WHAT IS BEING ASKED -
Format the rows below as a JSON list of strings, one string per line, skipping blank lines. Leave the pictures out.

****

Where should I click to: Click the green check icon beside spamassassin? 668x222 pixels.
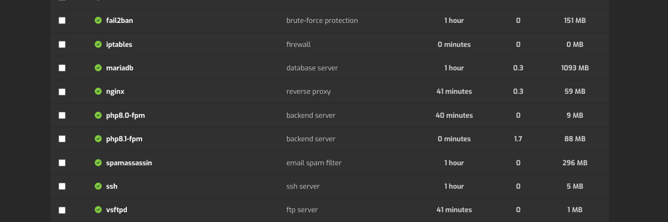[x=98, y=163]
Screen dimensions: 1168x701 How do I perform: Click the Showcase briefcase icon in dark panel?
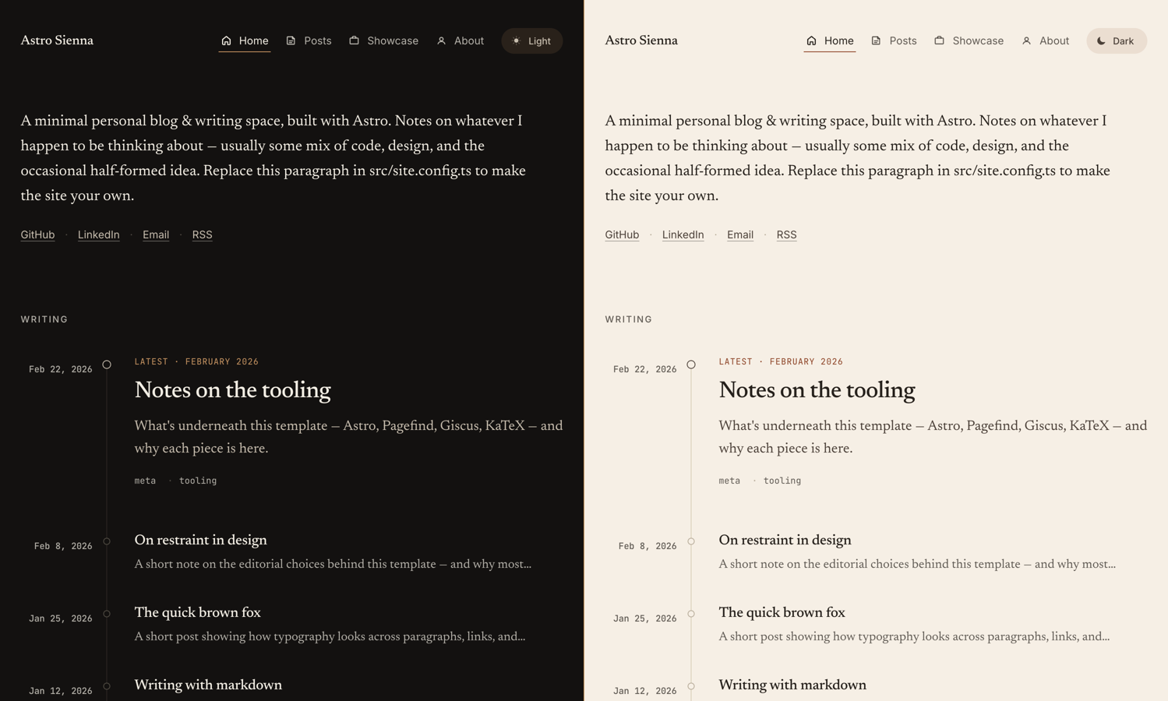[x=354, y=41]
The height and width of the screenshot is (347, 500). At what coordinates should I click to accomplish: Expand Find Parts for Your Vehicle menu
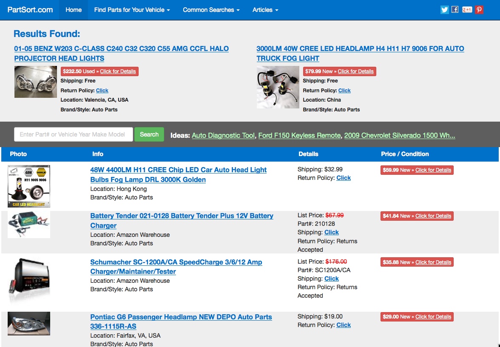point(132,10)
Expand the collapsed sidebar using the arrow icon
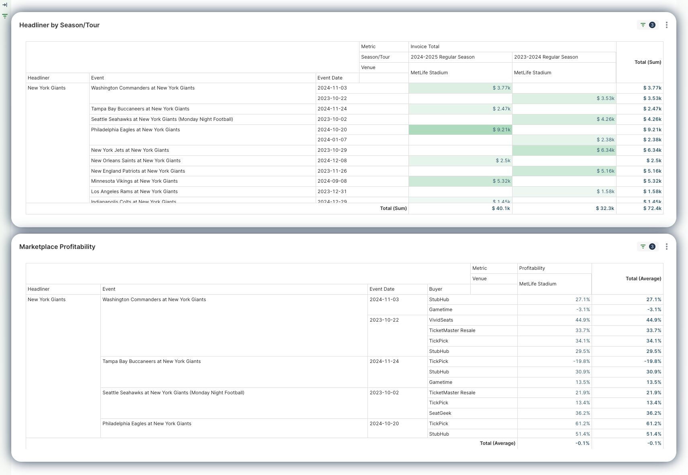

****

SOLUTION FOR THIS TASK -
[
  "Where should I click to: Click the green check icon beside spamassassin? 668x222 pixels.",
  "[x=98, y=163]",
  "Screen dimensions: 1168x701 How do I perform: Click the Showcase briefcase icon in dark panel?",
  "[x=354, y=41]",
  "The height and width of the screenshot is (347, 500). At what coordinates should I click to accomplish: Expand Find Parts for Your Vehicle menu",
  "point(132,10)",
  "Expand the collapsed sidebar using the arrow icon"
]